就連之前梅爾險些被絆倒,她都是另找了個借口收拾那兩人,在上流世界的尊卑里,只因為一個卑微的侍從侍女而懲罰貴族鬧出不愉快來,被認為是不識大體,只會淪為笑柄,甚至會招致更上面的人的責怪。
剛才她戲弄貝芙娜,是因為貝芙娜主動找上門來,但現在這兩個人一直安安分分坐著,哪怕所有人都知道貝芙娜公主是受了她們的挑撥,明面上祁瑯還真不能拿她們怎么樣。
祁瑯看了看她們,微微一笑,也不生氣,也沒有對剛才的事發表任何評價,只說:“我聽說你們倆花藝做的特別好,我看這花園里的花都剪的太難看了,來,你們分別造一盆給我看看。”
兩個少女表情一僵。
您他媽從哪兒聽說她們會造花藝。
兩人知道祁瑯要整治她們,當然不干,低頭半是惶恐、半是微妙的警告:“殿下,我們不敢隨便摘花,這里的花都是皇后殿下喜愛的。”
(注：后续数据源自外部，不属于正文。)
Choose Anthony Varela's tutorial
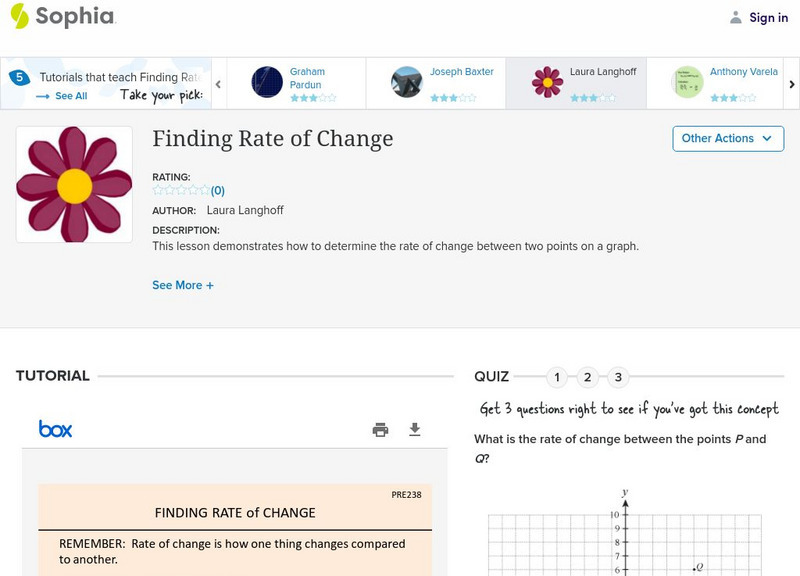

“怎么會,一些花而已,皇后那么大度的人怎么會在意,況且你們做好了也是要獻給皇后殿下的,她喜歡的很。”
祁瑯擺擺手,溜溜達達,直接掀翻了兩個小花壇。
“啊!”
周圍一片驚呼聲,祁瑯置若罔聞,把里面的花枝和泥土都倒了個干凈,在眾人驚駭的注視中拎著兩個花壇走到兩人面前,哐當一聲砸地上,她拍了拍手,爽朗說:“就這兩個,有點小,你們先湊合試試,做的好了咱們再說。”
兩人:“...”
兩個少女呆呆看著面前一米見方的花壇,腿慢慢發軟,不得不相互攙扶著勉力支持,她們還想拒絕:“殿下,我們...”
“你們真的不做嘛。”
祁瑯微笑著看著她們,語氣輕柔:“真的,還不做嗎?”
兩個少女呆呆看著她的眼睛,不知為什么,突然一抖。
一個人還想說話,另一個人卻拉了拉她,對她搖搖頭。
那人也很快反應過來。
歸根結底,花壇是公主掀的,花是公主讓她們造的,即使皇后怪罪下來,也是蒂安公主的鍋,她們頂多是被脅迫,反而一會兒在皇后面前訴委屈,說不定皇后還會責罵蒂安公主,到時候她們就出了氣了。
這樣想著,兩人定了定心,屈膝應了下來。
祁瑯點點頭,把花壇往中間踢了踢,眼見著兩人縮手縮腳不敢摘花,不耐煩地薅了一把花就灑進去:“磨磨唧唧干什么呢,還需要我動手。”
“這種,這種,這綠色也好看,這粉色的花型好,都塞進去,給我塞滿了,富貴!豐滿!好看!”
兩人:“...”
祁瑯看她們兩人一臉土色往花壇里填土,慢悠悠往后坐回椅子上,旁邊貝芙娜已經把糊著臉的帕子拿下來,猶豫地看了看那兩個人,又看了看祁瑯,揉著帕子,突然小小聲說:“你說她們是故意的?”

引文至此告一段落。